Dubbio il fallo subito da Bombardini, involatosi in contropiede ed atterrato appena entrato nell’area avversaria.
Una Salernitana pregevole e convincente. Quella contro l’Arezzo, difatti, è stata la vittoria più bella e difficile tra le cinque consecutive. La squadra di Marino, difatti, è stata la compagine più temibile sin qui vista all’Arechi.
Servita la cinquina, è già tempo di pensare al prossimo, temibile, turno di campionato. La Salernitana sarà impegnata venerdì, nell’anticipo serale, contro il Catania. Un venerdì 17 che si preannuncia già da brividi. Mancheranno, infatti, come anticipato, due fulcri della straordinaria rimonta granata: Zaniolo e Bombardini. Probabilmente scoccherà l’ora di Borgobello, sin qui autentico oggetto misterioso della formazione di Gregucci. di Francesco Caolo SALERNITANA 2
AREZZO 0
SALERNITANA: Botticella, Lanzaro, Terni, Ghomsi, Molinaro, Ferrarese (44° st Breda), Coppola, Galasso (33° pt Shala), Palladino (11° st Benjamin), Bombardini, Zaniolo. A disposizione: Brunner, De Angelis, Gregori, Borgobello. Allenatore: A. Gregucci.

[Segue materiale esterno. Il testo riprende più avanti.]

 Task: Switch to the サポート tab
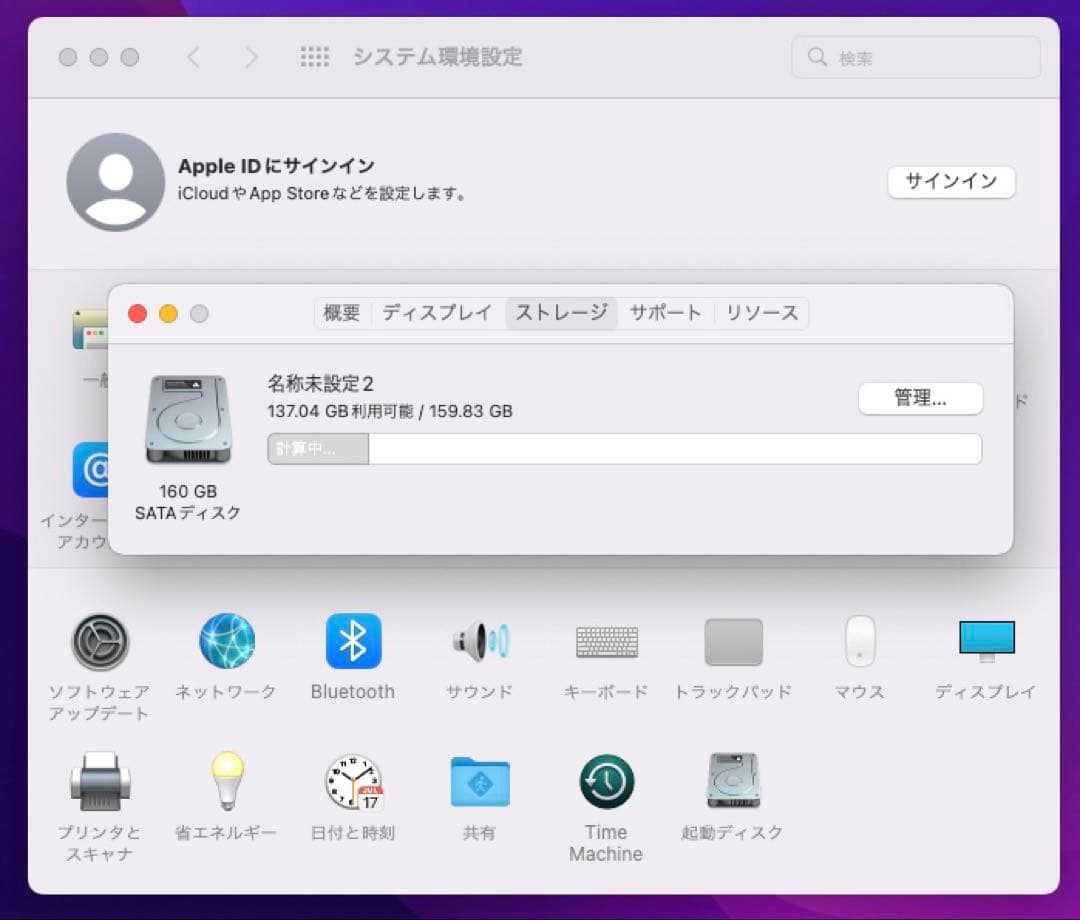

AREZZO: Pagotto, Ogliari, Torricelli, Scotti (33° pt Kyriazis), La Vecchia (44° st Sinigaglia), Passiglia, Boscolo (1° st Gentile), Pasqual, De Zerbi, Abbruscato, Spinesi. A disposizione: Proietti, Venturelli, Teodorani, Del Core. Allenatore: P. Marino
ARBITRO: Dattilo di Locri
RETI: 42° pt Zaniolo; 46° st Benjamin su rigore
NOTE: Spettatori 9.985 per un incasso di 114.395,93 euro. Angoli 5-3 per l’Arezzo. Al 29° st espulsi Zaniolo e Torricelli per reciproche scorrettezze. Al 46° espulso Spinesi per proteste. Ammoniti: Bombardini per la Salernitana; De Zerbi, Torricelli, Spinesi, Pastiglia, Ogliari per l’Arezzo. Recuperi: 3’ – 5’.